图像融合之拉普拉斯融合（laplacian blending）

一、拉普拉斯融合基本步骤

 　　1. 两幅图像L，R，以及二值掩模mask，给定金字塔层数level。

　　2. 分别根据L，R构建其对应的拉普拉斯残差金字塔（层数为level），并保留高斯金字塔下采样最顶端的图像（尺寸最小的图像，第level+1层）：

　　　　拉普拉斯残差金字塔构建方法如下，以L图为例：

　　　　(1) 对L进行高斯下采样得到downL，OpenCV中pyrDown()函数可以实现此功能。然后再对downL进行高斯上采样得到upL，OpenCV中pyrUp()函数可以实现此功能。

　　　　(2) 计算原图L与upL之间的残差，得到一幅残差图lapL0。作为残差金字塔最低端的图像。

　　　　(3) 对downL继续进行(1) (2)操作，不断计算残差图lapL1, lap2, lap3.....lapN。这样得到一系列残差图，即为拉普拉斯残差金字塔。

　　　　(4)拉普拉斯 残差金字塔中一共有level幅图像。而我们需要保留第level+1层的高斯下采样图topL，以便后面使用。

　　3. 二值掩模mask下采样构建高斯金字塔，同样利用pyrDown()实现，共有level+1层。

　　4. 利用mask金字塔每一层的mask图，将L图和R图的拉普拉斯残差金字塔对应层的图像合并为一幅图像。这样得到合并后的拉普拉斯残差金字塔。同时利用最顶端的mask将步骤2中保留的topL和topR合并为topLR。

　　5. 以topLR为金字塔最顶端的图像，利用pyrUp()函数对topLR进行高斯上采样，得到upTopLR，并将upTopLR与步骤4中合并后的残差金字塔对应层的图像相加，重建出该层的图像。

　　6. 重复步骤5，直至重建出第0层，也就是金字塔最低端的图像，即blendImg。输出。

 二、代码

　　拉普拉斯融合的OpenCV实现代码如下：

#include <opencv2/opencv.hpp>
#include <iostream>
#include <string>

using namespace std;
using namespace cv;

/************************************************************************/
/* 说明：
*金字塔从下到上依次为 [0,1，...，level-1] 层
*blendMask 为图像的掩模
*maskGaussianPyramid为金字塔每一层的掩模
*resultLapPyr 存放每层金字塔中直接用左右两图Laplacian变换拼成的图像
*/
/************************************************************************/


class LaplacianBlending {
private:
    Mat left;
    Mat right;
    Mat blendMask;

    //Laplacian Pyramids
    vector<Mat> leftLapPyr, rightLapPyr, resultLapPyr;
    Mat leftHighestLevel, rightHighestLevel, resultHighestLevel;
    //mask为三通道方便矩阵相乘
    vector<Mat> maskGaussianPyramid; 

    int levels;

    void buildPyramids() 
    {
        buildLaplacianPyramid(left, leftLapPyr, leftHighestLevel);
        buildLaplacianPyramid(right, rightLapPyr, rightHighestLevel);
        buildGaussianPyramid();
    }

    void buildGaussianPyramid() 
    {
        //金字塔内容为每一层的掩模
        assert(leftLapPyr.size()>0);

        maskGaussianPyramid.clear();
        Mat currentImg;
        cvtColor(blendMask, currentImg, CV_GRAY2BGR);
        //保存mask金字塔的每一层图像
        maskGaussianPyramid.push_back(currentImg); //0-level

        currentImg = blendMask;
        for (int l = 1; l<levels + 1; l++) {
            Mat _down;
            if (leftLapPyr.size() > l)

- _练习任务_:
1. 根据页面节选回答下列问题：
(a) 拉普拉斯残差金字塔中一共有几幅图像？
(b) 二值掩模mask构建高斯金字塔时利用哪个函数实现下采样？
(c) 代码说明中，blendMask指的是什么？
2. 请把页面节选中从“1. 两幅图像L，R，以及二值掩模mask，给定金字塔层数level。”到“作为残差金字塔最低端的图像。”的部分原样重复一遍。
本练习用不到后面列出的各行。

- _显示信息_:
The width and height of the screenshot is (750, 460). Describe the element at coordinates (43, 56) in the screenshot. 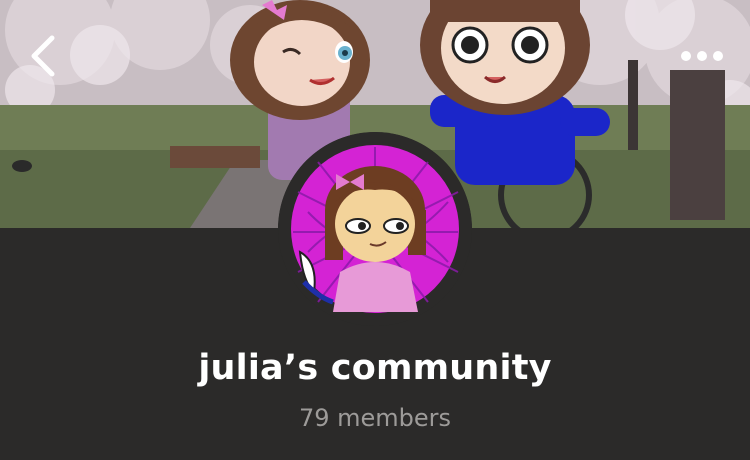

- _任务结果_:
1.
(a) 共有level幅图像。
(b) 利用pyrDown()函数。
(c) 图像的掩模。

2.
1. 两幅图像L，R，以及二值掩模mask，给定金字塔层数level。

　　2. 分别根据L，R构建其对应的拉普拉斯残差金字塔（层数为level），并保留高斯金字塔下采样最顶端的图像（尺寸最小的图像，第level+1层）：

　　　　拉普拉斯残差金字塔构建方法如下，以L图为例：

　　　　(1) 对L进行高斯下采样得到downL，OpenCV中pyrDown()函数可以实现此功能。然后再对downL进行高斯上采样得到upL，OpenCV中pyrUp()函数可以实现此功能。

　　　　(2) 计算原图L与upL之间的残差，得到一幅残差图lapL0。作为残差金字塔最低端的图像。